Art : en cas de dégradations, les collectivités doivent procéder à la restauration de sculptures contemporaines
En ne procédant pas à la restauration d’une oeuvre sculpturale à la suite du vol d’une partie de la sculpture et de sa détérioration, une commune, qui en avait la garde, a participé à l’atteinte au droit moral de l’auteur sur son œuvre et lui doit réparation.
Faits et procédure
Une œuvre sculpturale intitulée T.O.L.É.R.A.N.C.E, constituée de 9 sculptures en bronze patiné représentant les lettres du mot « tolérance » avait été remise le 21 mars 2007 à une commune et implantée sur son territoire. Une convention avait été conclue entre la commune et l’artiste Guy Ferrer, définissant les droits et les obligations des parties sur cette œuvre. Cette convention confiait notamment à la commune l’entretien et la restauration de l’œuvre. Elle stipulait également des clauses réservant la propriété intellectuelle de l’auteur.
Des dégradations sur les lettres « T », « R », « A » et « C » et même le vol de trois lettres « É », « N » et « E » avaient eu lieu en mars et avril 2016.
Faisant valoir que, malgré ses demandes réitérées, la commune n’avait pris aucune mesure concrète permettant de restaurer l’œuvre, Guy Ferrer l’avait fait assigner, notamment, en réparation du préjudice subi du fait de l’atteinte à son droit moral. Le TGI ayant condamné la commune à lui verser à ce titre la somme de 5 000 euros, l’artiste avait interjeté appel, réclamant l’augmentation des dommages et intérêts ainsi alloués à hauteur de 300 000 euros.
Décision
En premier lieu, la cour retient que c’est à juste titre que l’artiste Guy Ferrer, à qui il appartient de caractériser son œuvre, la décrit et l’appréhende comme une œuvre unique constituée de 9 sculptures/lettres. C’est ainsi également que l’œuvre est décrite dans la convention en date du 14 mai 2007 liant les parties. La cour constate au demeurant que l’œuvre tire sa signification par la juxtaposition des 9 lettres composant le mot « tolérance ». Ainsi, la commune ne peut être suivie lorsqu’elle prétend que le vol de 3 lettres ne constituerait pas une atteinte au droit moral de l’auteur. La dégradation des 4 lettres constitue également une atteinte à l’intégrité de l’œuvre et dès lors au droit moral de l’auteur.
Ensuite, bien que la commune ne soit l’auteur ni des vols de 3 lettres, ni de la dégradation des 4 autres, la sculpture était sous sa garde et sa responsabilité.
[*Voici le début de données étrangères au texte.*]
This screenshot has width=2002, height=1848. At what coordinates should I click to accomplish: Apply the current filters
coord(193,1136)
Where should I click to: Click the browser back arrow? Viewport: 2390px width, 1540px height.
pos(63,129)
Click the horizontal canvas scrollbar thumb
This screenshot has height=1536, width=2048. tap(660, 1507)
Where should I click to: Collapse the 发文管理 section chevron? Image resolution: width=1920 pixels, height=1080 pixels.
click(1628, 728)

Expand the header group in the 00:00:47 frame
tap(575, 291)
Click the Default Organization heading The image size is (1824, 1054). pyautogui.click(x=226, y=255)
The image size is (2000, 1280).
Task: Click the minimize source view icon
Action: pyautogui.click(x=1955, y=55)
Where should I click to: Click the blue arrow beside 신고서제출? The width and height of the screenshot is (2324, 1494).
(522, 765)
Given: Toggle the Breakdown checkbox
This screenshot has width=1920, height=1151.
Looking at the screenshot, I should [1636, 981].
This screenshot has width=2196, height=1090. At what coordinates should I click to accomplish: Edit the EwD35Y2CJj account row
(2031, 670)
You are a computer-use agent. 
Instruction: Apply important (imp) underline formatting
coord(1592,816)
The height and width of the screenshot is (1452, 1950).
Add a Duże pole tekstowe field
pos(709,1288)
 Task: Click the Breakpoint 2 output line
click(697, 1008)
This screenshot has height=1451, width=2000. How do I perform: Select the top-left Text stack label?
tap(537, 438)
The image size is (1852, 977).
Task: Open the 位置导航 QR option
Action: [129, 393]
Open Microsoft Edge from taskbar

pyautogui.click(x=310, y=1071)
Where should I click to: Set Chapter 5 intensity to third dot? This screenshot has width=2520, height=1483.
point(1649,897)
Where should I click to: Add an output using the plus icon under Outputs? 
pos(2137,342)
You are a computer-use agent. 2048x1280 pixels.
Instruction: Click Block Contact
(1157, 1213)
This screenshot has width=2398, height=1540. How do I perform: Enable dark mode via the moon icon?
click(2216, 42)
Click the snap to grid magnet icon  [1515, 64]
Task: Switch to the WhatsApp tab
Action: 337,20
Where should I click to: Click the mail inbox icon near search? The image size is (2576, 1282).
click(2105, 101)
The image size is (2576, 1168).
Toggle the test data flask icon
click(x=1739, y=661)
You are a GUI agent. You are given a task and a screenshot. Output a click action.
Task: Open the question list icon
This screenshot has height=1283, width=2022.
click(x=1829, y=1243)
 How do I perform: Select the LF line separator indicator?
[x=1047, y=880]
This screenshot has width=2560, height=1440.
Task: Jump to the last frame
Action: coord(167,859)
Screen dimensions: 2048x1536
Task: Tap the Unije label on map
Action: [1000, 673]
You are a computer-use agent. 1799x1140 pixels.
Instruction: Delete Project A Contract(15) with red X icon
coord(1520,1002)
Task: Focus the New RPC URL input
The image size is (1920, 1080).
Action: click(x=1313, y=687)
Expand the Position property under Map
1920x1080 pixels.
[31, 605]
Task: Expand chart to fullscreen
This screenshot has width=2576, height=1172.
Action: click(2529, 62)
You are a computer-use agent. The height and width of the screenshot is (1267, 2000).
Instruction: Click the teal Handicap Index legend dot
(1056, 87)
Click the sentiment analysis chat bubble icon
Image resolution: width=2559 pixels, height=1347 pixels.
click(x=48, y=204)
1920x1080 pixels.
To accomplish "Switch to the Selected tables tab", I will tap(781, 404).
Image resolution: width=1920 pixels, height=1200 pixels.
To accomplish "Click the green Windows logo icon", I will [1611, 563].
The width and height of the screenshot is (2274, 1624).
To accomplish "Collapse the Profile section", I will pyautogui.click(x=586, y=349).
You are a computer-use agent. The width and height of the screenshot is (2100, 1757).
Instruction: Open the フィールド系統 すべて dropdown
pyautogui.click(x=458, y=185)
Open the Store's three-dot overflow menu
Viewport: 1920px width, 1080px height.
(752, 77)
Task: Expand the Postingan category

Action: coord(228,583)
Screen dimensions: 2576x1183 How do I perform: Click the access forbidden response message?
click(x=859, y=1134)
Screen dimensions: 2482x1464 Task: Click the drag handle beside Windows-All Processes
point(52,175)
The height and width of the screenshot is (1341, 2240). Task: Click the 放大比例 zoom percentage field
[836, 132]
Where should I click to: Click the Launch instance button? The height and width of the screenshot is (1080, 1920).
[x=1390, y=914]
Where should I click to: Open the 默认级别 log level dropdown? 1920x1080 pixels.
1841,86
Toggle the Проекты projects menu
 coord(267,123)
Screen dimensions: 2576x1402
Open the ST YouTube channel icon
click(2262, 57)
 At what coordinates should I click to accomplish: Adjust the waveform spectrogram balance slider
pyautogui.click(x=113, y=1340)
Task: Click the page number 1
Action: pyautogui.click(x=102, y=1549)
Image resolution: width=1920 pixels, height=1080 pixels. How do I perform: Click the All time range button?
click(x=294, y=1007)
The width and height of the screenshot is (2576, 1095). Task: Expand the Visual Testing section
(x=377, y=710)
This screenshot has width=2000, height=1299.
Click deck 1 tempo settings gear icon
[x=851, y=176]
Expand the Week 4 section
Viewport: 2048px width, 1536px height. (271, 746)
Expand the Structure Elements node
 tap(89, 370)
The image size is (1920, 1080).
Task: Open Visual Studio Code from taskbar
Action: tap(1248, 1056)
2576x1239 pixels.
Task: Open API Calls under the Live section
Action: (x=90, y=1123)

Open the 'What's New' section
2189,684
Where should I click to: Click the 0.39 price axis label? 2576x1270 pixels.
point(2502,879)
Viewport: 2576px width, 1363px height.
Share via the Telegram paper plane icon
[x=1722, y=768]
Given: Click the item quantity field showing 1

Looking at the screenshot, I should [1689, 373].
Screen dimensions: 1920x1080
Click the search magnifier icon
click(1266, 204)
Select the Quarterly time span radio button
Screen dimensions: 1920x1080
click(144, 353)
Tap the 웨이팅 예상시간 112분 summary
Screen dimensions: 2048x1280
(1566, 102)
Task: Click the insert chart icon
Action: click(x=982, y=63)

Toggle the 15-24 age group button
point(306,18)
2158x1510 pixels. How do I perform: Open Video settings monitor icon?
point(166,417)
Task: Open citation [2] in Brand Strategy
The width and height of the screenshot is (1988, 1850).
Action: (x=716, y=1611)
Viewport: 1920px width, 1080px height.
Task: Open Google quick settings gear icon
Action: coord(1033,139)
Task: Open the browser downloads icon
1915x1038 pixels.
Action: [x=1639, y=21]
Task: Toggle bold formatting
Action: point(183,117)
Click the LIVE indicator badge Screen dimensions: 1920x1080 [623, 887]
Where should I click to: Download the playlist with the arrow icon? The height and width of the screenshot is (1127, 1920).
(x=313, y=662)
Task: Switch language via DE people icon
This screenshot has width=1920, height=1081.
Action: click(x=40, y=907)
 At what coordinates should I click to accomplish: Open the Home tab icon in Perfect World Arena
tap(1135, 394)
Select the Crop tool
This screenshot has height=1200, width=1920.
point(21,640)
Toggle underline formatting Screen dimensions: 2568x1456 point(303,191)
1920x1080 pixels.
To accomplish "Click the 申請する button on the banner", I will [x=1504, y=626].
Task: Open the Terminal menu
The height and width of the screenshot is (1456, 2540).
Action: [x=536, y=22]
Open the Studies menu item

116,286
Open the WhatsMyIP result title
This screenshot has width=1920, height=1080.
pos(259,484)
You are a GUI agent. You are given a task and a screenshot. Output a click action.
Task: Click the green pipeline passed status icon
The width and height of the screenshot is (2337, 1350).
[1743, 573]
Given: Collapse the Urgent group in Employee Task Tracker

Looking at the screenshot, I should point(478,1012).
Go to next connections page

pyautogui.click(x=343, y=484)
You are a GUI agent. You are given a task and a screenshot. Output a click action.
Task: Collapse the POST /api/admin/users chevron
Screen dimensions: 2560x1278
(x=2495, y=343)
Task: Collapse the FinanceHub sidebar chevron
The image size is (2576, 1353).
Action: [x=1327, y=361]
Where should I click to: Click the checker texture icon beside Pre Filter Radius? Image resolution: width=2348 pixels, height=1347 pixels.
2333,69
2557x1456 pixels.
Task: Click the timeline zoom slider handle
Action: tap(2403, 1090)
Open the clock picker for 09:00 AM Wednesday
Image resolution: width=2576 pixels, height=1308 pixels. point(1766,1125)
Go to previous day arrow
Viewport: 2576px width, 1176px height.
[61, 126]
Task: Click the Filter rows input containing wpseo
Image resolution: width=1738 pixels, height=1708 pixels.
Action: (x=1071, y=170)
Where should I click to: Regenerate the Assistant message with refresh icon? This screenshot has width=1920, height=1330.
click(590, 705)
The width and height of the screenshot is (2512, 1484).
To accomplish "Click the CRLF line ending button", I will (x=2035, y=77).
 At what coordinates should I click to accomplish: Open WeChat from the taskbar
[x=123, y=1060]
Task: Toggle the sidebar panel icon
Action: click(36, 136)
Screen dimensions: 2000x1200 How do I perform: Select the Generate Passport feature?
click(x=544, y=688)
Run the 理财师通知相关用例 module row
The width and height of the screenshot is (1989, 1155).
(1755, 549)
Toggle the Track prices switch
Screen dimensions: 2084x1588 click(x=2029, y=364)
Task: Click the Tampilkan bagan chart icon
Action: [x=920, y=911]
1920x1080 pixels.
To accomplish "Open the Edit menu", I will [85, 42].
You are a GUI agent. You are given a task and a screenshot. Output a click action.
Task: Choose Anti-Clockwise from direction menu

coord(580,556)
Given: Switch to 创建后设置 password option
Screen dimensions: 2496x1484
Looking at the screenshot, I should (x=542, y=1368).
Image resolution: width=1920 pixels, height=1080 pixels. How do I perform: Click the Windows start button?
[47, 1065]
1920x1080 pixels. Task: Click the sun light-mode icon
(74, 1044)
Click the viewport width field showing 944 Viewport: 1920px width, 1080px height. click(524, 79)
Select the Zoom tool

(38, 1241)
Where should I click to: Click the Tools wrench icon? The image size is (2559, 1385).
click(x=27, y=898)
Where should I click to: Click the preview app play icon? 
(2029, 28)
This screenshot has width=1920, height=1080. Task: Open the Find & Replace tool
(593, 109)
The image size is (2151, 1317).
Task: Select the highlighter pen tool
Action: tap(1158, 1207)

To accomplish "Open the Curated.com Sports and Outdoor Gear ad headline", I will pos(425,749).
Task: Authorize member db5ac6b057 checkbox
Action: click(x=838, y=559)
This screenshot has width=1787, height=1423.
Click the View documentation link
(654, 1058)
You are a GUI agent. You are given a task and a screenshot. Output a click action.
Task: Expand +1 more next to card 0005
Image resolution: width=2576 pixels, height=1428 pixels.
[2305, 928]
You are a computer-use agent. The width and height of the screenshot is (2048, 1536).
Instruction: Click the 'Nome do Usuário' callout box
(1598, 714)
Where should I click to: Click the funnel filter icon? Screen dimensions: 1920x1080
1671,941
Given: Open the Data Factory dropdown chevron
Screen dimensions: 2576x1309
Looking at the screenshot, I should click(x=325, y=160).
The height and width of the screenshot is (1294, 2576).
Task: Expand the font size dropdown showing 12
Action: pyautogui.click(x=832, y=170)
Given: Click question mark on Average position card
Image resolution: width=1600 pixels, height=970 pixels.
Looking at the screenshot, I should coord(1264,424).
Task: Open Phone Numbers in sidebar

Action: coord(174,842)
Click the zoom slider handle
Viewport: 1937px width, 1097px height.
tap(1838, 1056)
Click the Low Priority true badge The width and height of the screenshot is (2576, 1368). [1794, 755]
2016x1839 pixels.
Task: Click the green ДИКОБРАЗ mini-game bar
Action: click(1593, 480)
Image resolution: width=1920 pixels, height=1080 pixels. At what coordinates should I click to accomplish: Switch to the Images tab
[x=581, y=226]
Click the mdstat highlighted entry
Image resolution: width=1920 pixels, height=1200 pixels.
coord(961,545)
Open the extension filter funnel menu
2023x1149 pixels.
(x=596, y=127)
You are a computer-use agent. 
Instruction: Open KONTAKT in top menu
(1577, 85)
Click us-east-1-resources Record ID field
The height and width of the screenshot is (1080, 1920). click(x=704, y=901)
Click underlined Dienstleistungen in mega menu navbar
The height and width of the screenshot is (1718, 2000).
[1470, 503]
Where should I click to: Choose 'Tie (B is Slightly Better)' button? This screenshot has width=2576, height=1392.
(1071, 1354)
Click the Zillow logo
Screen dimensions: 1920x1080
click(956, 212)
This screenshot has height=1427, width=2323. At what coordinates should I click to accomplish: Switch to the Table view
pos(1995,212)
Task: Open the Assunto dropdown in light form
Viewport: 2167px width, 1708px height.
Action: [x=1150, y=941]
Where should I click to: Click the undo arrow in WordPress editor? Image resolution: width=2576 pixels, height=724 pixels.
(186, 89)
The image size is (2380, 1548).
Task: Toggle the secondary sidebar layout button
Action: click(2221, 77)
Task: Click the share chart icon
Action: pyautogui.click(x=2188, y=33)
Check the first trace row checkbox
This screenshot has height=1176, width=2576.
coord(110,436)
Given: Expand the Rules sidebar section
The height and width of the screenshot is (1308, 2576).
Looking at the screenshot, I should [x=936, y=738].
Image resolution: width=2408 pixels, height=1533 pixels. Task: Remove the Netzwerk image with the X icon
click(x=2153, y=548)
De plus, elle était tenue contractuellement à la restauration de l’œuvre «dans les délais les plus brefs possibles en cas de dégradation». Or, la restauration de l’œuvre ne peut s’entendre que comme sa restauration dans l’intégralité de ses lettres formant le mot « tolérance ». Ainsi, en laissant visible l’œuvre dégradée sans y apporter de restauration, elle a participé à l’atteinte du droit moral de l’auteur sur son œuvre et doit réparation à son auteur.
Enfin, pour la cour, le préjudice né de l’atteinte au droit moral doit s’évaluer au regard de la présentation au public de l’œuvre dégradée et amputée de 3 des lettres la composant, perdant de ce fait tout sens et toute signification intellectuelle et artistique. Elle confirme dès lors le jugement qui a condamné la commune au paiement d’une somme de 5 000 euros en réparation de cette atteinte.
NB : une sculpture Tolérance de Guy Ferrer est également installée aux abords du Parc Charpak, avenue Raymond-Dugrand, derrière le miroir d’eau, à Montpellier. Ce n’est pas celle qui est en cause dans cette affaire.
Réf. : CA Paris, Pôle 5, 2e ch., 12 février 2021, n° 19/17832.